──────── Dataset records
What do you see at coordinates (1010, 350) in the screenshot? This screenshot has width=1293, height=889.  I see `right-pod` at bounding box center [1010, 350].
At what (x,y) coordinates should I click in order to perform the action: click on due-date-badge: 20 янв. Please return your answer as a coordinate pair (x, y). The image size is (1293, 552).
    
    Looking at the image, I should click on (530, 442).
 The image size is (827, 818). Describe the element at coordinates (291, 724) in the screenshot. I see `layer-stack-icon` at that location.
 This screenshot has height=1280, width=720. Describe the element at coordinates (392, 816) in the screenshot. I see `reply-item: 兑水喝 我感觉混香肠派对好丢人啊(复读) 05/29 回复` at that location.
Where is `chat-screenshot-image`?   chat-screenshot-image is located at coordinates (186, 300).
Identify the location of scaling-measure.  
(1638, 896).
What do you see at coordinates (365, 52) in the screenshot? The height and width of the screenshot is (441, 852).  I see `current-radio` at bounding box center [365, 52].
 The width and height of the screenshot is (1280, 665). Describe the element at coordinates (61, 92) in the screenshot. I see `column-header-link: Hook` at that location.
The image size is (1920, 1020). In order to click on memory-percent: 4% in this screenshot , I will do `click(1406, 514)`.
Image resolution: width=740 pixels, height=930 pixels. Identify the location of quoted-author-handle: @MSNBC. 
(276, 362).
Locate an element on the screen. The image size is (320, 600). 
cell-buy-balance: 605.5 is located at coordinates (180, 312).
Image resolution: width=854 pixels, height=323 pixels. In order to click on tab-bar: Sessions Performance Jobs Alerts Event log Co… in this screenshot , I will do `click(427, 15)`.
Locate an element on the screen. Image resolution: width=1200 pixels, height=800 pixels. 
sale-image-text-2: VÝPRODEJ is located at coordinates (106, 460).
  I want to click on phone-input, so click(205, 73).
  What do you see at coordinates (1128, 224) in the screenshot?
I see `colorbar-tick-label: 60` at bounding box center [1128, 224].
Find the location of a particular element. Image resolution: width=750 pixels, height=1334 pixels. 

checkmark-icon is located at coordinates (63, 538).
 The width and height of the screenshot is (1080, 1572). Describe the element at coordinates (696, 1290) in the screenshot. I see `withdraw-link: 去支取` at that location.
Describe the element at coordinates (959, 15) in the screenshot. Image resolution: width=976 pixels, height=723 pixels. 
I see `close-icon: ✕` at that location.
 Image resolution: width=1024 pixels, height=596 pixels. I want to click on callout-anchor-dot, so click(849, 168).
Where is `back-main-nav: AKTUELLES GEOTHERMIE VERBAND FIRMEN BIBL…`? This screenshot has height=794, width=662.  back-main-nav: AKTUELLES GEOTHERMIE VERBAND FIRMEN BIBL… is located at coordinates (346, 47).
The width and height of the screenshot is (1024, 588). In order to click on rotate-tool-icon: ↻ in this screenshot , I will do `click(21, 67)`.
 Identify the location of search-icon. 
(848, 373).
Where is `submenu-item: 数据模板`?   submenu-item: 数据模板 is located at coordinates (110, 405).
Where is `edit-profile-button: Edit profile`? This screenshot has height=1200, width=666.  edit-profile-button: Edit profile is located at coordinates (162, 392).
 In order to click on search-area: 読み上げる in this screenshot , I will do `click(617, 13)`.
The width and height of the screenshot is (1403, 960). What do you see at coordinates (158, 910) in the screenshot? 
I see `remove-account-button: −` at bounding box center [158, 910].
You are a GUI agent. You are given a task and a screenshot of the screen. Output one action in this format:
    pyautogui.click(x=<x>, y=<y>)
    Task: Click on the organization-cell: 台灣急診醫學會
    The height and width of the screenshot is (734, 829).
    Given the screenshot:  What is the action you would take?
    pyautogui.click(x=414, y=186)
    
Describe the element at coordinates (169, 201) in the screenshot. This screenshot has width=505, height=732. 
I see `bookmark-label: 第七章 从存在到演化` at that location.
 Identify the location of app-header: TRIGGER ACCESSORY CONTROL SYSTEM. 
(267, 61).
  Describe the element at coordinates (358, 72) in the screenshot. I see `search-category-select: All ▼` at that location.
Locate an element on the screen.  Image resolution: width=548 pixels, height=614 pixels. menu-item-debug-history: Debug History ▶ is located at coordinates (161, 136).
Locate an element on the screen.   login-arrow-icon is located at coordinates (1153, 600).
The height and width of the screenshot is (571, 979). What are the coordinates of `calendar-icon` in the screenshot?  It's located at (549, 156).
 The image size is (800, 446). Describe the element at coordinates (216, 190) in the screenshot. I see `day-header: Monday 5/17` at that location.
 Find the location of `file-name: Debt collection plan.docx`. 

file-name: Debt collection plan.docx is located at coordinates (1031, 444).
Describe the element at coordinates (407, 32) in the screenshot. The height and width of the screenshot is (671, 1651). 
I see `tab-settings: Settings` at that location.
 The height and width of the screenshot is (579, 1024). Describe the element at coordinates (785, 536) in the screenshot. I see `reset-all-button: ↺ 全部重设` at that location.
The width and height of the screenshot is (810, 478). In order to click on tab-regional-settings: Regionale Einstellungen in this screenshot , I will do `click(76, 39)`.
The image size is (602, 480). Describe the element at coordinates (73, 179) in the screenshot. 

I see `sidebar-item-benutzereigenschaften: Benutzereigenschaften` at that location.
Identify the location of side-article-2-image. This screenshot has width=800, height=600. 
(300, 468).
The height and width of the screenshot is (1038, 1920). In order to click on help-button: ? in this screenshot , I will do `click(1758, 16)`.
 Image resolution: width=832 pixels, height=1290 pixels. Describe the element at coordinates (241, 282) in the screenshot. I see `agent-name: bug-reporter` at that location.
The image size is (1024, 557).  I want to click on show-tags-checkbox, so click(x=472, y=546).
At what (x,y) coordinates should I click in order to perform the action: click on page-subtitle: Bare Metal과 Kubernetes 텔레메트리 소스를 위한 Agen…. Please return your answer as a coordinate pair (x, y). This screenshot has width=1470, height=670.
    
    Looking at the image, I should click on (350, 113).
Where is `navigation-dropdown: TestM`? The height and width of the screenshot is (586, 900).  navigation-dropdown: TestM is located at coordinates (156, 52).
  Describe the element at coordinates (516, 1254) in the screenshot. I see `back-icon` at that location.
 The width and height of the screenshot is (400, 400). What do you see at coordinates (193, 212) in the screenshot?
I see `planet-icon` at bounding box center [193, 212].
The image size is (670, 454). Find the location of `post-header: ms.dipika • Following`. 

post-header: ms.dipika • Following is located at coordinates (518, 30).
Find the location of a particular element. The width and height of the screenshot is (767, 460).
────────────────
▶ Try it
Please write out the items again from the line with "Image resolution: width=740" up to and including the line with "cell-buy-balance: 605.5 is", swapping "Locate an element on the screen" for "Find an element on the screen" and keeping everything else the same.

▶ Output of the task
Image resolution: width=740 pixels, height=930 pixels. Identify the location of quoted-author-handle: @MSNBC. 
(276, 362).
Find an element on the screen. The image size is (320, 600). 
cell-buy-balance: 605.5 is located at coordinates (180, 312).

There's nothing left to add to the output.